The impact of organ donation specialists on consent rate in challenging organ donation conversations
The impact of organ donation specialists on consent rate in challenging organ donation conversations
Sam Radford, Rohit D’Costa, Helen Opdam, Mark McDonald, Daryl Jones, Michael Bailey, Rinaldo Bellomo
Critical Care and Resuscitation, December 2020; 22(4)
Abstract
Background
Consent rates for organ donation conversations (ODCs) vary. We hypothesised that a simple grading system could identify challenging ODCs. We further hypothesised that challenging ODCs would have higher consent rates when conducted by ODC specialists.
Objectives
We aimed to study the utility of a grading system for ODCs and test the hypothesis that any training effect would be associated with improved consent rates in ODCs graded as most challenging.
Methods
We stratified 2017 Australian DonateLife Audit aggregate consent and donation discussion data into four ODC grades based on Australian Organ Donor Register (AODR) status and person first raising the topic of organ donation.
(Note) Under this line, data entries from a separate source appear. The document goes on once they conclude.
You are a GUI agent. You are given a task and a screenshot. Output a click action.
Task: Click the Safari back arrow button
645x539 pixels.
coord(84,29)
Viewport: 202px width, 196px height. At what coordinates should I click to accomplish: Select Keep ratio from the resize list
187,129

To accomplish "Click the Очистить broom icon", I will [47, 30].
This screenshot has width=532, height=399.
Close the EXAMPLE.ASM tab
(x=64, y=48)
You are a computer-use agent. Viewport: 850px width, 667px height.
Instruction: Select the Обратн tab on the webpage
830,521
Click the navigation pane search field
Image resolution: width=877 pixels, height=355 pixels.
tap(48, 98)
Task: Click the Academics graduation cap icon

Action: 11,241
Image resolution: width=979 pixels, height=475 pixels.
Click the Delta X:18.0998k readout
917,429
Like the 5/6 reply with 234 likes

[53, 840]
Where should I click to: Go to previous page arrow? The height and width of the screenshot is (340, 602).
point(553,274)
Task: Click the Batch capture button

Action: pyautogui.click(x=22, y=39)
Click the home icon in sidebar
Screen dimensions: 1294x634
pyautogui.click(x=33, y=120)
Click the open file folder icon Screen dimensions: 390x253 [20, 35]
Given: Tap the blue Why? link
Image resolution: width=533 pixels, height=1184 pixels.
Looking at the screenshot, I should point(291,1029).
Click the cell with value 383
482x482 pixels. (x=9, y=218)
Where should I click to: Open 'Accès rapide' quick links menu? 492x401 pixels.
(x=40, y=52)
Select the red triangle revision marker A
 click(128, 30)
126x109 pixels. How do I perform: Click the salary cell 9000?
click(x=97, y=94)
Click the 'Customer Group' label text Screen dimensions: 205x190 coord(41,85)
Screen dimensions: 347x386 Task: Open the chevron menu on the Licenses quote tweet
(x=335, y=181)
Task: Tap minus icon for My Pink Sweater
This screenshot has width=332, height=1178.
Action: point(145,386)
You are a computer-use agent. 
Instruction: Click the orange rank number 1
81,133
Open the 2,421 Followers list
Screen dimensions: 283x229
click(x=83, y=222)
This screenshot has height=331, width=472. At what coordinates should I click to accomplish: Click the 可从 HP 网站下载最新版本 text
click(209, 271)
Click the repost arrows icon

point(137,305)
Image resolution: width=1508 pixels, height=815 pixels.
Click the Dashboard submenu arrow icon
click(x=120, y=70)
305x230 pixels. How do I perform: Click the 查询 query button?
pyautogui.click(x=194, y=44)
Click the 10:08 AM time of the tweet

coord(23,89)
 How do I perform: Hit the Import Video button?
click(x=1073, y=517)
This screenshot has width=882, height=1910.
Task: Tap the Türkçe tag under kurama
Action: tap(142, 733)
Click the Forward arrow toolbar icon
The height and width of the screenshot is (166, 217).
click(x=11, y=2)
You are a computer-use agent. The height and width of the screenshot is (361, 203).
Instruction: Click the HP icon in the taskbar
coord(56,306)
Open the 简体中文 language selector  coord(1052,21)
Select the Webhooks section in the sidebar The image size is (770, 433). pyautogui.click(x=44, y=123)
Grade I: “yes” present on AODR and family-raised organ donation; Grade II: “yes” present on AODR, and clinician-raised organ donation; Grade III: no registration on AODR but family-raised organ donation; and Grade IV: no registration on AODR, and clinician-raised organ donation.
Results
Grade I ODCs were uncommon 7.7% (109/1420), with a consent rate of 95.4% (104/109). Grade IV ODCs were frequent (60.4%, 857/1420), with a consent rate of 41.4% (355/857). However, in Grade IV ODCs, organ donation specialist consent rate was 53.5% (189/353), significantly greater than for other trained staff at 33.1% (88/266) (P < 0.005; odds ratio [OR], 2.33; 95% CI, 1.68- 3.24) or untrained requestors at 32.8% (78/238; P < 0.005; OR, 2.36; 95% CI. 1.68-3.33).
Conclusion
The likelihood of consent can be predicted using readily available variables. This allows prospective identification of Grade IV ODCs, which carry low but potentially modifiable likelihood of consent. Involving donation specialists was associated with more consents for organ donation when applied retrospectively to Australian audit data.